In contemporary times, when specialisation has set in, and singles players do not play doubles, and vice versa, most of the attention has been concentrated on one man who has laid claim to being the greatest shuttler of all time – China’s Lin Dan, who has reached the All England singles final ten times between 2004 and 2018, and won the title on six occasions. The left-hander lost last year’s final to fellow-countryman Shi Yuqi in three tough games at 21-19, 16-21, 21-9, gradually fading away in the decider against a player more than a dozen years his junior.

Vying for his own share of the spotlight has been Malaysia’s Lee Chong Wei, who might have been the undisputed world champion in any other era, but had the misfortune of being a contemporary of the great Lin Dan. Lee has won the crown four times from seven entries into the All England final, but may not be seen at this year’s competition as he is still to attain peak fitness after being confirmed to be in remission from nose cancer that ruined the whole of the 2018 season for him.

Among the women, the defending champion, Chinese Taipei’s Tai Tzu Ying, will be gunning for a hat-trick of titles, having won the 2017 title at the expense of Thailand’s 2013 world champion, Ratchanok Intanon, and the 2018 crown after beating Japan’s Akane Yamaguchi, both in straight games.

Although recent injury has shredded some of her aura of invincibility, Tai at her best can be more than a handful for any other player in the world. Her closest rival, Spain’s three-time world champion, Carolina Marin, is currently on an injury break, after having surgery on her right knee for an injury she suffered in the Indonesia Masters final against India’s Saina Nehwal.

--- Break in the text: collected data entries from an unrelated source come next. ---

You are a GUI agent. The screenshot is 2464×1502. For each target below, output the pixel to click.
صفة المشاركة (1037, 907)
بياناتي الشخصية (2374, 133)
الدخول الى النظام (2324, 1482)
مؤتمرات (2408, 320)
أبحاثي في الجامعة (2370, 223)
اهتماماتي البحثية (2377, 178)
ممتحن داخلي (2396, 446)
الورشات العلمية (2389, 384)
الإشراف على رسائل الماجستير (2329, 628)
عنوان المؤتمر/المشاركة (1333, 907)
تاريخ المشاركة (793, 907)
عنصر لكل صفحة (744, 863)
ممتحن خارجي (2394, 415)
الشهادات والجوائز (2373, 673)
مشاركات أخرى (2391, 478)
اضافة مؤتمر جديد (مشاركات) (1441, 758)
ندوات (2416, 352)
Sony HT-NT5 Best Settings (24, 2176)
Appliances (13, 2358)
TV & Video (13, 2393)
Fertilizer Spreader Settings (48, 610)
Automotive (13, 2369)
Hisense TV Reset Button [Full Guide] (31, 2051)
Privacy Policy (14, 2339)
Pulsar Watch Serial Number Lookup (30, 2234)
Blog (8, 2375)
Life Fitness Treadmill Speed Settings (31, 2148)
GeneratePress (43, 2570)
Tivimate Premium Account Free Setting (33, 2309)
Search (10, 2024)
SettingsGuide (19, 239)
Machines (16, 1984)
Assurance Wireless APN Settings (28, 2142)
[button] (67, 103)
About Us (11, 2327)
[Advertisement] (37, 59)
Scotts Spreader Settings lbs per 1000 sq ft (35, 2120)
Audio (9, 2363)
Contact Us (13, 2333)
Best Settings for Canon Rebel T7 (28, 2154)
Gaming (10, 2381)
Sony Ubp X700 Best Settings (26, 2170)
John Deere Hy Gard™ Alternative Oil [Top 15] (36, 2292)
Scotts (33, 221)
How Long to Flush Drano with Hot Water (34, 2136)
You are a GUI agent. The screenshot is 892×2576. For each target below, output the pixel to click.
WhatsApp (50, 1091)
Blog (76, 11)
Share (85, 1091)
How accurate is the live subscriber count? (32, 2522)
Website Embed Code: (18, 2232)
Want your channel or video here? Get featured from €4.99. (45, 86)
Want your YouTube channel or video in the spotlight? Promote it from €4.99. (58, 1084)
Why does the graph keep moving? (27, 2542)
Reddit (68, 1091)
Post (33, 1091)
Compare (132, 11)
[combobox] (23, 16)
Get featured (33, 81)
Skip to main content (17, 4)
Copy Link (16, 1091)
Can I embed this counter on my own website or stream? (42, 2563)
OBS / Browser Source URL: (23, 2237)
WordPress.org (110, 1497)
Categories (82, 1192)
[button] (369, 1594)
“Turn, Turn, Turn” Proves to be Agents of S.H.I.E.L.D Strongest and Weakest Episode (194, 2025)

Of the others, Thailand’s Intanon has shown signs in recent months of returning to the kind of form that had won her the 2013 world championship, and also catapulted her into her first All England final in 2013, against Denmark’s Tine Rasmussen. PV Sindhu and the two Japanese aces, Nozomi Okuhara and Yamaguchi, have not been anywhere near as dominating as in the previous two years; and the stage appears set for Tai to continue to hog the limelight at the Birmingham Arena.

As for India’s record at the All England, the country has thrown up two champions – Prakash Padukone in 1980 and Pullela Gopichand in 2001 – from five entries into the finals. Prakash Nath lost the 1947 final to Denmark’s Conny Jepsen at 7-15, 11-15, when he was unable to concentrate on the match after reading in the London newspapers that morning that his native Lahore had gone up in flames the previous night due to the riots that marked the Partition of India.

Prakash Padukone, who won the crown from defending champion Liem Swie King of Indonesia in 1980 with a 15-3, 15-10 rout, and ruined that speedy, hard-hitting player’s chances of winning four crowns in a row (Swie King had won the title in 1978 and ’79), himself succumbed to the Indonesian the following year at 15-9, 5-15, 6-15. Swie King eventually was to win the title thrice from seven forays into the finals; his losses were to Hartono in 1976, Denmark’s Flemming Delfs in 1977, Prakash in 1980 and Morten Frost in 1984.

The fifth All England finalist from India was the indefatigable Saina Nehwal, who stretched the then reigning world champion, Carolina Marin of Spain over the full distance before fading away in the decider of their long-drawn 2015 encounter, at 21-16, 14-21, 7-21. Saina’s recent form has been encouraging; and 2019 could well be the year when she makes a serious bid for the title that eluded her four years back.